İzaha Davet Uygulaması Usul ve Esasları Yeniden Belirlendi
ÖZET:
7194 sayılı Kanun ile değiştirilen 213 sayılı VUK’nın “İzaha Davet” başlıklı 370’inci maddesinin uygulanmasının usul ve esaslarını belirleyen 519 Sıra No.lu Vergi Usul Kanunu Genel Tebliği yayımlandı.
Tebliğ ile söz konusu 370 inci maddede yer alan yetkiye istinaden; ön tespiti ve/veya izaha daveti yapacak ve yapılan izahı değerlendirecek merci, yapılacak ön tespitin ve izaha davetin şekli ve kapsamı, davet yapılacaklar, yapılan izahın değerlendirme süresi, yapılan izahta kullanılacak bilgi ve belgeler ile uygulamaya ilişkin usul ve esaslar belirlendi.
25/7/2017 tarihli ve 30134 sayılı Resmî Gazetede yayımlanan Vergi Usul Kanunu Genel Tebliği (Sıra No: 482) yürürlükten kaldırılmış olup; söz konusu Tebliğde yer alan izaha davet kapsamına alınan konular ile ilgili sınırlamalara 519 Sıra No.lu Vergi Usul Kanunu Genel Tebliği’nde yer verilmedi.
Buna karşılık, Gelir İdaresi Başkanlığı ve Vergi Denetim Kurulu Başkanlığı bünyesinde yeterli sayıda “Ön Tespit ve İzah Değerlendirme Komisyonu” oluşturuldu. Komisyonlar ön tespiti yapacak, izaha davet veya SMİYB ön tespit yazısını tebliğ edilmek üzere gönderecek ve kendisine yapılan izahı değerlendirmeye tabi tutarak izahın konusu ile ilgili nihai kararı verecektir.
Vergi Usul Kanunu’nun 359’uncu maddesinde yer alan kaçakçılık fiilleriyle verginin ziyaa uğratılmış olabileceği hallerde haklarında ön tespit yapılanlar izaha davet edilmeyecektir. Ancak sahte veya muhteviyatı itibarıyla yanıltıcı belge kullanma fiilinin işlenmiş olabileceğine dair yapılan ön tespitlerde, kullanılan sahte veya muhteviyatı itibarıyla yanıltıcı belge tutarı, bir takvim yılında 100 bin Türk lirasını geçmeyen veya bu tutarı geçse dahi ilgili yıldaki toplam mal ve hizmet alışlarının %5’ini aşmayan mükelleflere SMİYB ön tespit yazısı tebliğ edilecektir.

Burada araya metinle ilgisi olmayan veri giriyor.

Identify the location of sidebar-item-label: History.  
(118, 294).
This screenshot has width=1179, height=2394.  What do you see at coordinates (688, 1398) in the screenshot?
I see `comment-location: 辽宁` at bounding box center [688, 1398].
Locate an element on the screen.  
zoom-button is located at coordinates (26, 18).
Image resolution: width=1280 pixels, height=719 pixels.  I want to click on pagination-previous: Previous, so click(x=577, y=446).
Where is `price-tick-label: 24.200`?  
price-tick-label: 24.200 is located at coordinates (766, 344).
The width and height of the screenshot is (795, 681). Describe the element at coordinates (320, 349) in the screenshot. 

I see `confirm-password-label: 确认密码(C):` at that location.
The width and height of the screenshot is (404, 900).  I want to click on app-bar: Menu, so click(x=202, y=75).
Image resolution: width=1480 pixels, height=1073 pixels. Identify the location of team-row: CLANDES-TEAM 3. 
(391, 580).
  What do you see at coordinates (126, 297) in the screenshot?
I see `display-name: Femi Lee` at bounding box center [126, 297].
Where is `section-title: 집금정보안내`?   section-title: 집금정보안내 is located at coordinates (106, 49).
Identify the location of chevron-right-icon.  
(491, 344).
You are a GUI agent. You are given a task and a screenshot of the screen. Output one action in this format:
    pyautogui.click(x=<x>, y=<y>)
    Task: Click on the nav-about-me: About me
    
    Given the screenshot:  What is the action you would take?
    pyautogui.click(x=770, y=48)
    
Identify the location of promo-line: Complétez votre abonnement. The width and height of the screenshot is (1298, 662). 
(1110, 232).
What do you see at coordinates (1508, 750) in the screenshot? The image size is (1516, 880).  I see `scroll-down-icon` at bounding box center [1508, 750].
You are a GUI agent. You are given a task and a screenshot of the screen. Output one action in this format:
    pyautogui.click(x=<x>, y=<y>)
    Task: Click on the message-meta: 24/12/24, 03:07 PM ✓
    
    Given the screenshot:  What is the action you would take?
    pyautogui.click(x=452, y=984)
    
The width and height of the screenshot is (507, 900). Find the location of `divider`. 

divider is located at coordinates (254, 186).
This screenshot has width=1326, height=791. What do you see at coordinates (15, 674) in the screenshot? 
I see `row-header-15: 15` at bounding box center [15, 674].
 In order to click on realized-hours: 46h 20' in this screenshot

Mükelleflere SMİYB ön tespit yazısının tebliğ edilip edilmeyeceğinin belirlenmesinde sahte veya muhteviyatı itibarıyla yanıltıcı olarak kullanılmış olabilecek belgeler, her bir ön tespit itibarıyla, daha önce o yıl için yapılan ön tespitlerdeki tutarlar da dikkate alınarak, bir takvim yılında 100 bin Türk lirasının ve/veya ilgili yıldaki toplam mal ve hizmet alışlarının %5’inin aşılıp aşılmadığı bakımından değerlendirilecektir.
Mükellefler hakkında tek bir vergi tekniği raporunda birbirinden farklı yıllara ilişkin sahte veya muhteviyatı itibarıyla yanıltıcı belge kullanılmış olabileceğine dair bulguların mevcut olması durumunda, söz konusu 100 bin Türk lirası sınırının veya %5’lik oranın aşılmamış olması şartları her bir yıl itibarıyla ayrı ayrı değerlendirilecektir.